__PASSAGE PROVIDED__

Realising value. Many large companies seem to confuse innovation with creativity in my opinion, but innovation is only a success if it adds measurable value, which may or may not be monetary. My challenge is to demonstrate that value in a very concrete and measurable way.

Speaking of innovation in the banking industry - what are the major blockers?

I think the industry is quite advanced compared to many others in Europe. However, the biggest blocker is seeing other banks as competition and not partners, especially within the same geographies. Our real competition is coming from elsewhere, so let’s stop pretending that we can protect ourselves by trying to out-invest each other by funding startups, and instead jointly develop or venture on new initiatives.

Which areas in banking or payments are most underserved?

I think there’s a bigger problem for banks - in most cases people and businesses are overserved. They’re spoiled for choice - they’ve got banks, fintechs targeting niche value propositions, and now tech giants with trusted names and familiar interfaces coming into the game. So really it's only a matter of time before banks are a commodity.

__ACTIVITY 1__
According to the interview, what is the biggest blocker to innovation in the banking industry?
__ACTIVITY 2__
Reproduce everything in the interview from "Realising value. Many" down to "on new initiatives.".
__ACTIVITY 3__
Condense the interview paragraph beginning "I think the industry is quite advanced" into a short bulleted list that keeps its main points.
The material after the interview is not needed for anything here.

__RECORDED DATA__
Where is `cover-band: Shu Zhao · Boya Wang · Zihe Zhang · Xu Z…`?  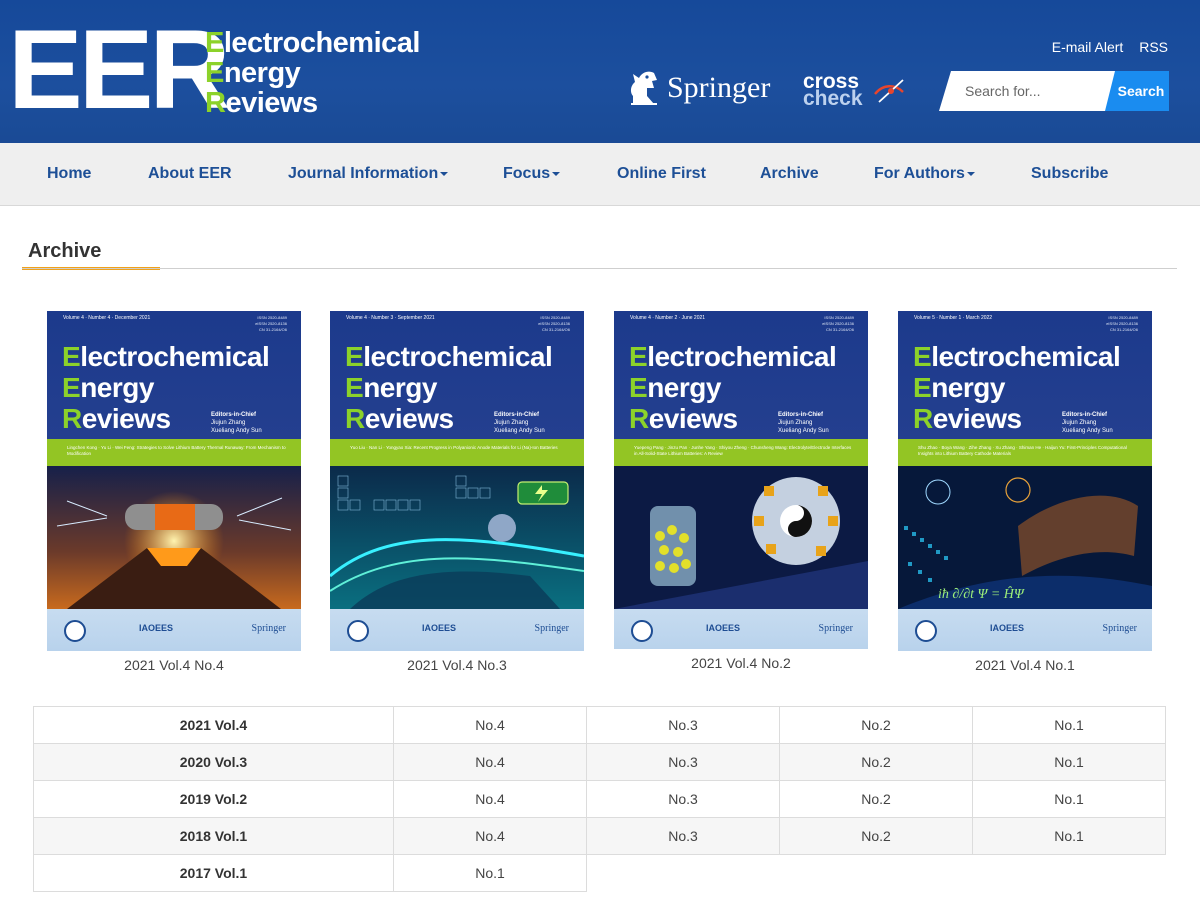
cover-band: Shu Zhao · Boya Wang · Zihe Zhang · Xu Z… is located at coordinates (1025, 452).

__YOUR RESPONSE 1__
Seeing other banks as competition rather than partners, especially within the same geographies.

__YOUR RESPONSE 2__
Realising value. Many large companies seem to confuse innovation with creativity in my opinion, but innovation is only a success if it adds measurable value, which may or may not be monetary. My challenge is to demonstrate that value in a very concrete and measurable way.

Speaking of innovation in the banking industry - what are the major blockers?

I think the industry is quite advanced compared to many others in Europe. However, the biggest blocker is seeing other banks as competition and not partners, especially within the same geographies. Our real competition is coming from elsewhere, so let’s stop pretending that we can protect ourselves by trying to out-invest each other by funding startups, and instead jointly develop or venture on new initiatives.

__YOUR RESPONSE 3__
- The banking industry is quite advanced compared to many others in Europe.
- The biggest blocker is treating other banks as competition instead of partners, especially within the same geographies.
- The real competition is coming from elsewhere.
- Banks should stop trying to out-invest each other by funding startups and should instead jointly develop or venture on new initiatives.